▶ **INPUT ROWS**:
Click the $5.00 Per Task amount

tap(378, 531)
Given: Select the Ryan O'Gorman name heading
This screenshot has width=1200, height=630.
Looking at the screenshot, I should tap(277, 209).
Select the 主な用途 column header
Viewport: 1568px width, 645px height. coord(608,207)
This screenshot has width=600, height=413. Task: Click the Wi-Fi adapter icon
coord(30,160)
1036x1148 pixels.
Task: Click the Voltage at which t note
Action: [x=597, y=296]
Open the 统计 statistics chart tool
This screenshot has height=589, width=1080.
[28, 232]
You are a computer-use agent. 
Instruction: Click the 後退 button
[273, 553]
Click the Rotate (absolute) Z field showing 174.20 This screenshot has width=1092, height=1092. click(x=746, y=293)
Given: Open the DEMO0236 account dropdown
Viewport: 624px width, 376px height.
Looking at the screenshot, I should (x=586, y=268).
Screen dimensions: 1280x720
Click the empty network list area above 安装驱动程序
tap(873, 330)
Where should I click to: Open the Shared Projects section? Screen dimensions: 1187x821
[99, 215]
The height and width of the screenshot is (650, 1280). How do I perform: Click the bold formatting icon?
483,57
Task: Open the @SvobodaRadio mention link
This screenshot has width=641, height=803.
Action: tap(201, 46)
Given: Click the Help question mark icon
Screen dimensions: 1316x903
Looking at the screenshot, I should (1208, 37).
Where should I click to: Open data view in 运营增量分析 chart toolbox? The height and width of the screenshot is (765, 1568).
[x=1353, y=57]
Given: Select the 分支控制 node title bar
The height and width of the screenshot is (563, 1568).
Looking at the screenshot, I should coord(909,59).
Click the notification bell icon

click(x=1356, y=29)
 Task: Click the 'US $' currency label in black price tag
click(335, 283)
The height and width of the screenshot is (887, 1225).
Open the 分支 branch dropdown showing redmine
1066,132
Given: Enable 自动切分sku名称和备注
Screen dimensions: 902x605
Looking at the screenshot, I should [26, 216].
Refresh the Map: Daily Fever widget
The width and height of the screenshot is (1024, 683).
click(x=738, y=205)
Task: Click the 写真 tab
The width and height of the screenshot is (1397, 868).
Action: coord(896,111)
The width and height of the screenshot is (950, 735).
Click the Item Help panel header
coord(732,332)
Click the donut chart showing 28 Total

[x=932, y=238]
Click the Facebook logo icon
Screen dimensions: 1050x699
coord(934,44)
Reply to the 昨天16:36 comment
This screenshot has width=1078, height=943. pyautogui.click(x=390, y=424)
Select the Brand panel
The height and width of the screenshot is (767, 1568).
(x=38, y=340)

▶ **REQUIREMENT**:
Switch "Wi-Fi adapter" to "network adapter" in the entries, starting at the first line and ending at the line that contains "Click the Rotate". Give only those lines, with nothing else changed.

▶ **SOLUTION**:
Click the $5.00 Per Task amount

tap(378, 531)
Given: Select the Ryan O'Gorman name heading
This screenshot has width=1200, height=630.
Looking at the screenshot, I should tap(277, 209).
Select the 主な用途 column header
Viewport: 1568px width, 645px height. coord(608,207)
This screenshot has width=600, height=413. Task: Click the network adapter icon
coord(30,160)
1036x1148 pixels.
Task: Click the Voltage at which t note
Action: [x=597, y=296]
Open the 统计 statistics chart tool
This screenshot has height=589, width=1080.
[28, 232]
You are a computer-use agent. 
Instruction: Click the 後退 button
[273, 553]
Click the Rotate (absolute) Z field showing 174.20 This screenshot has width=1092, height=1092. click(x=746, y=293)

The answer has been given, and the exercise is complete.